======== DATA PROVIDED ========
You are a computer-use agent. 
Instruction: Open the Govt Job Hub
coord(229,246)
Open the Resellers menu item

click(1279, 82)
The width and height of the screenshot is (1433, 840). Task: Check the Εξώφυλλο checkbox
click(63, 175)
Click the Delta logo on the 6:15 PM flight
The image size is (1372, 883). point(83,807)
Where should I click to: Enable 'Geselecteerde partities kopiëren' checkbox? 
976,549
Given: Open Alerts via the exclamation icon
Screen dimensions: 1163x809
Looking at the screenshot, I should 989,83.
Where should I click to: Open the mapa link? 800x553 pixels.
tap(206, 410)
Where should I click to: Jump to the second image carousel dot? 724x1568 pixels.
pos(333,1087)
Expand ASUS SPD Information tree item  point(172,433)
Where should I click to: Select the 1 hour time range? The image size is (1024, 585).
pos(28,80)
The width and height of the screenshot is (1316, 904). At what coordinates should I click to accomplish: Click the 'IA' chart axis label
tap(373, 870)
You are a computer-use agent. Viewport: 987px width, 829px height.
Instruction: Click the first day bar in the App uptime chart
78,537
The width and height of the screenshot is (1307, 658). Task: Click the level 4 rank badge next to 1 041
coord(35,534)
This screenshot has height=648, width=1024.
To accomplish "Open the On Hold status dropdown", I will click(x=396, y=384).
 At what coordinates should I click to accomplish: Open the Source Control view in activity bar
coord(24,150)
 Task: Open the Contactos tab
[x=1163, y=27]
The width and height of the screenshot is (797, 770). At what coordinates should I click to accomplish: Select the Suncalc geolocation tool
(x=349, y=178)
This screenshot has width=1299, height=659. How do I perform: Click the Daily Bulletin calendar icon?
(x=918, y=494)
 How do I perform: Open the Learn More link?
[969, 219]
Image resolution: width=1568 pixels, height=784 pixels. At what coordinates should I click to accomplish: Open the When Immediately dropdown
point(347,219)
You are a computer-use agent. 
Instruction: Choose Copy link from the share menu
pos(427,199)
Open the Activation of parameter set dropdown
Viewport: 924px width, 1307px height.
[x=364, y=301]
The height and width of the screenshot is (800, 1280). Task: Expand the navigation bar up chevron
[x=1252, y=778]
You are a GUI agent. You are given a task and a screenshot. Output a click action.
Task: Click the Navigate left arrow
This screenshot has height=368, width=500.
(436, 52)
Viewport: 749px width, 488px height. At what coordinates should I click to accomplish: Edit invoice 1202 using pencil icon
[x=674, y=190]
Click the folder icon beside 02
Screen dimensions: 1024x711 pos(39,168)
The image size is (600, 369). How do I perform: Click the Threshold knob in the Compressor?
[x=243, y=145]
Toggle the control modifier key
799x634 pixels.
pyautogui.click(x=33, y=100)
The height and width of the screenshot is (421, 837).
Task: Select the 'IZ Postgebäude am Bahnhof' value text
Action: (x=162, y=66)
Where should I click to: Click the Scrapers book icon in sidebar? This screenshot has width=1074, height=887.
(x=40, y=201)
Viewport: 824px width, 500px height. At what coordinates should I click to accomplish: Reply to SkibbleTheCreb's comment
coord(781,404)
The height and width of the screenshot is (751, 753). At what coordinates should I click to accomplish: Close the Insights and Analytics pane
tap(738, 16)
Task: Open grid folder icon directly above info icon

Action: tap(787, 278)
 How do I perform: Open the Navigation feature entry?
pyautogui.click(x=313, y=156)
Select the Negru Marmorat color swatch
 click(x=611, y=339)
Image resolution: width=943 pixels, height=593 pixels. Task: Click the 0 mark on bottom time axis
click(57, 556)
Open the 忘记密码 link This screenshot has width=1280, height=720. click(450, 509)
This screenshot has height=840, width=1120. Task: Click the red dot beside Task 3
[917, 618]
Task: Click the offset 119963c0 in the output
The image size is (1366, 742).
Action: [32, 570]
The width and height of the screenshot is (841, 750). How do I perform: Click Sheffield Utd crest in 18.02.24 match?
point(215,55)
========
THE PROBLEM
Your job is to reproduce the data in full, with every line intact.

ANSWER FOR THIS EXERCISE
You are a computer-use agent. 
Instruction: Open the Govt Job Hub
coord(229,246)
Open the Resellers menu item

click(1279, 82)
The width and height of the screenshot is (1433, 840). Task: Check the Εξώφυλλο checkbox
click(63, 175)
Click the Delta logo on the 6:15 PM flight
The image size is (1372, 883). point(83,807)
Where should I click to: Enable 'Geselecteerde partities kopiëren' checkbox? 
976,549
Given: Open Alerts via the exclamation icon
Screen dimensions: 1163x809
Looking at the screenshot, I should 989,83.
Where should I click to: Open the mapa link? 800x553 pixels.
tap(206, 410)
Where should I click to: Jump to the second image carousel dot? 724x1568 pixels.
pos(333,1087)
Expand ASUS SPD Information tree item  point(172,433)
Where should I click to: Select the 1 hour time range? The image size is (1024, 585).
pos(28,80)
The width and height of the screenshot is (1316, 904). At what coordinates should I click to accomplish: Click the 'IA' chart axis label
tap(373, 870)
You are a computer-use agent. Viewport: 987px width, 829px height.
Instruction: Click the first day bar in the App uptime chart
78,537
The width and height of the screenshot is (1307, 658). Task: Click the level 4 rank badge next to 1 041
coord(35,534)
This screenshot has height=648, width=1024.
To accomplish "Open the On Hold status dropdown", I will click(x=396, y=384).
 At what coordinates should I click to accomplish: Open the Source Control view in activity bar
coord(24,150)
 Task: Open the Contactos tab
[x=1163, y=27]
The width and height of the screenshot is (797, 770). At what coordinates should I click to accomplish: Select the Suncalc geolocation tool
(x=349, y=178)
This screenshot has width=1299, height=659. How do I perform: Click the Daily Bulletin calendar icon?
(x=918, y=494)
 How do I perform: Open the Learn More link?
[969, 219]
Image resolution: width=1568 pixels, height=784 pixels. At what coordinates should I click to accomplish: Open the When Immediately dropdown
point(347,219)
You are a computer-use agent. 
Instruction: Choose Copy link from the share menu
pos(427,199)
Open the Activation of parameter set dropdown
Viewport: 924px width, 1307px height.
[x=364, y=301]
The height and width of the screenshot is (800, 1280). Task: Expand the navigation bar up chevron
[x=1252, y=778]
You are a GUI agent. You are given a task and a screenshot. Output a click action.
Task: Click the Navigate left arrow
This screenshot has height=368, width=500.
(436, 52)
Viewport: 749px width, 488px height. At what coordinates should I click to accomplish: Edit invoice 1202 using pencil icon
[x=674, y=190]
Click the folder icon beside 02
Screen dimensions: 1024x711 pos(39,168)
The image size is (600, 369). How do I perform: Click the Threshold knob in the Compressor?
[x=243, y=145]
Toggle the control modifier key
799x634 pixels.
pyautogui.click(x=33, y=100)
The height and width of the screenshot is (421, 837).
Task: Select the 'IZ Postgebäude am Bahnhof' value text
Action: (x=162, y=66)
Where should I click to: Click the Scrapers book icon in sidebar? This screenshot has width=1074, height=887.
(x=40, y=201)
Viewport: 824px width, 500px height. At what coordinates should I click to accomplish: Reply to SkibbleTheCreb's comment
coord(781,404)
The height and width of the screenshot is (751, 753). At what coordinates should I click to accomplish: Close the Insights and Analytics pane
tap(738, 16)
Task: Open grid folder icon directly above info icon

Action: tap(787, 278)
 How do I perform: Open the Navigation feature entry?
pyautogui.click(x=313, y=156)
Select the Negru Marmorat color swatch
 click(x=611, y=339)
Image resolution: width=943 pixels, height=593 pixels. Task: Click the 0 mark on bottom time axis
click(57, 556)
Open the 忘记密码 link This screenshot has width=1280, height=720. click(450, 509)
This screenshot has height=840, width=1120. Task: Click the red dot beside Task 3
[917, 618]
Task: Click the offset 119963c0 in the output
The image size is (1366, 742).
Action: [32, 570]
The width and height of the screenshot is (841, 750). How do I perform: Click Sheffield Utd crest in 18.02.24 match?
point(215,55)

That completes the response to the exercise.